Par Annie Bradja, référente famille à l’espace des habitants de Villemer (jusqu’au 31 octobre 2020), service de la Communauté de Communes de Moret Seine & Loing ; éducatrice de jeunes enfants.

Le sommeil de l’enfant, cette préoccupation parentale

Ce sont les nuits trop blanches pour les parents, les réveils nocturnes, le sommeil en pointillés et les difficultés d’endormissement qui génèrent le plus de préoccupations voire d’inquiétude pour les familles qui se retrouvent trop souvent dans une situation d’inconfort, ne sachant plus vraiment quelles attitudes adopter, trop influencées par les multitudes d’informations, de méthodes, de conseils qui se révèlent finalement contradictoires et déstabilisants.

Le rituel du coucher, cet entre-deux sécurisant

Le moment important dans le passage du jour à la nuit est le rituel du coucher, cette préparation à l’endormissement constituée de câlins, de berceuses, de comptines, cette enveloppe sonore de tendresse incontournable pour la sécurité affective du tout-petit qui a besoin à chaque moment de séparation d’être accompagné, rassuré et apaisé.

Les rites, ces temps répétitifs et habituels partagés et complices, deviennent alors familiers au jeune enfant qui peut ainsi anticiper certains moments délicats et les utiliser en ressources.

Materner pour apaiser

La ritualisation du coucher est une pratique de maternage qui a, selon Hélène Stork, autant de variantes que de cultures dans le monde. Elle aide l’enfant à se séparer de ses parents, de ses proches, des adultes qui lui sont familiers, et contribue à son endormissement. Cette ritualisation permet de gérer la longue séparation de la nuit, indispensable, qui permet aux parents comme aux tout-petits, grâce au sommeil, de se ressourcer.  

Le jeune enfant a besoin d’un temps de maternage  afin de gérer l’absence, c’est le care et le take care selon Winnicott (le soin et prendre soin), c’est-à-dire l’attention portée afin se dire au revoir et à demain dans des conditions suffisamment sécurisées, permettant au tout-petit d'assimiler la transition du jour et de la nuit, au lâcher prise et à l'abandon bienfaisant.

Les rituels ancestraux du coucher en Occident : un peu d’histoire

Berceaux, bercements et chants, quand ces pratiques de maternage de proximité usuelles et lointaines tirées des savoirs à la fois populaires et régionaux accompagnaient le temps d’endormissement des nouveaux-nés et des enfants.  

En Occident, en Europe du Nord, principalement en France, c’est au Moyen-Âge qu’apparaît cette particularité de se séparer la nuit, l’Eglise interdisant la proximité des corps.
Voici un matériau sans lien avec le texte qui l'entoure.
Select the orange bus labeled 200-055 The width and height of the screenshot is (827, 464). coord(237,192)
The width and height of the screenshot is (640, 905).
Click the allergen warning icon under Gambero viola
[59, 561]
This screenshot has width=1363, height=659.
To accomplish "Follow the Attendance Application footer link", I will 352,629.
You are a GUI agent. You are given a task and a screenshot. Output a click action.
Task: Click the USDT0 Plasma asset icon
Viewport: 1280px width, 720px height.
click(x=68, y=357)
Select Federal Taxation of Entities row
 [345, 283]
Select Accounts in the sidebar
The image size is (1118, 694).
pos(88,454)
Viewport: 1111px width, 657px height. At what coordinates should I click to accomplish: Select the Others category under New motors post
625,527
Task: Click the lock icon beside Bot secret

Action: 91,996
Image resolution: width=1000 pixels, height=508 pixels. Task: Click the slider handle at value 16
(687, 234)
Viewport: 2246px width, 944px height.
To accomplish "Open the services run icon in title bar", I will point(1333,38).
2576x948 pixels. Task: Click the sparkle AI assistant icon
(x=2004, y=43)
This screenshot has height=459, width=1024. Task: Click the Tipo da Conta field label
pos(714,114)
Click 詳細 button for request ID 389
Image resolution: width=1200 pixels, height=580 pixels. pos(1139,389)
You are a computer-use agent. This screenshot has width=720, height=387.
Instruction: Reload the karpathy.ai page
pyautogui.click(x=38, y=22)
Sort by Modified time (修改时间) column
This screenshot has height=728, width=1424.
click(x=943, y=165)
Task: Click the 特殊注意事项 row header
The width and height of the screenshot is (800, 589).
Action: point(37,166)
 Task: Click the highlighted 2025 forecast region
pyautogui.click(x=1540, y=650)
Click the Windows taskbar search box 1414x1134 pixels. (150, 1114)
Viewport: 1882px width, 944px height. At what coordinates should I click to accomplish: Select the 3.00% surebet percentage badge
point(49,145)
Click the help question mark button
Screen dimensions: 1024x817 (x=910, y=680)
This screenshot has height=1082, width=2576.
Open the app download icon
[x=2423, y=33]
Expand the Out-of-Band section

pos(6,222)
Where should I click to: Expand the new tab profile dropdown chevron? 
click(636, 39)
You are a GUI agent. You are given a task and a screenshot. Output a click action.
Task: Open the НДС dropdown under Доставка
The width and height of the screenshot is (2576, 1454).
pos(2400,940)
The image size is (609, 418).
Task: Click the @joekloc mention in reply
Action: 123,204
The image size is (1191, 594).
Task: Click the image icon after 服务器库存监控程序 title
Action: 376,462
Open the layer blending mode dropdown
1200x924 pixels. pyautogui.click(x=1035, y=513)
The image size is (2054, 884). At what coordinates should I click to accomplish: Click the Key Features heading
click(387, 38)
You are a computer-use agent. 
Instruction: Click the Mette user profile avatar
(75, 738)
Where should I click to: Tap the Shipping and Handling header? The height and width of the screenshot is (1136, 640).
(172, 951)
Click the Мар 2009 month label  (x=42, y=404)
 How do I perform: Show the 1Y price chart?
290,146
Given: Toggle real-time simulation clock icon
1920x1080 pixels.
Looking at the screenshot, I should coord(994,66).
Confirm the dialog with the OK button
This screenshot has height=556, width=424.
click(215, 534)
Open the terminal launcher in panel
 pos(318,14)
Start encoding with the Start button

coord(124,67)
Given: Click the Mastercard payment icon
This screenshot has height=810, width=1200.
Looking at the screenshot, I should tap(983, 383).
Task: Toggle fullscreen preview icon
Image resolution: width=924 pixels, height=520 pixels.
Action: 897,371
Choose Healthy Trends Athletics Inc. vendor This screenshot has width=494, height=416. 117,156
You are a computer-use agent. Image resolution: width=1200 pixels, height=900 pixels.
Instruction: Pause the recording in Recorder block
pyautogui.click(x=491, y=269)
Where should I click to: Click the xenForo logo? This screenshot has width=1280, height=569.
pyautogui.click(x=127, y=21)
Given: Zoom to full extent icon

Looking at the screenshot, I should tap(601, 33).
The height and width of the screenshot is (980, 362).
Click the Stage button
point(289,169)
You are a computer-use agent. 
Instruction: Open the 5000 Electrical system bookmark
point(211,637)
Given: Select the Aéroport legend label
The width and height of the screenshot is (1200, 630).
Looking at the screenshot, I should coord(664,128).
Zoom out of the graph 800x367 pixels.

Cela amènera à déposer le bébé dans un berceau : berce, nom dont l’origine est gauloise et dont le premier sens est un terme maritime pour évoquer les charpentes qui étayaient le bateau en construction et qui servaient ensuite à conduire le bateau à la mer et à naviguer.

Les bercements, ces gestes manuels, activaient les berceaux en mouvements multi- directionnels ou pendulaires, les bercements dans les provinces françaises se pratiquaient avec un rythme doux. Ailleurs, dans d’autres sociétés, les bercements étaient plus vigoureux et le sont encore.

Au XXème siècle les recommandations de mise à distance des enfants sont inspirées par la psychanalyse afin d’empêcher la fusion incestueuse entre la mère et son enfant. C’est ainsi que le contact distal prendra racine et deviendra un modèle concernant les manières d’endormir les enfants. La médecine scientifique, à l’époque des grandes découvertes de Pasteur sur les contaminations microbiennes et l’hygiène sanitaire, pèsera aussi sur les attitudes de distance d’adultes à enfants.

Plus tard, dans les années d’après-guerre, il sera fortement conseillé aux adultes de ne pas intervenir auprès des enfants pour le coucher afin de favoriser leur autonomie. Parallèlement, John Bowlby, psychiatre et psychanalyste, s’attellera à sa première théorie concernant les figures d'attachement.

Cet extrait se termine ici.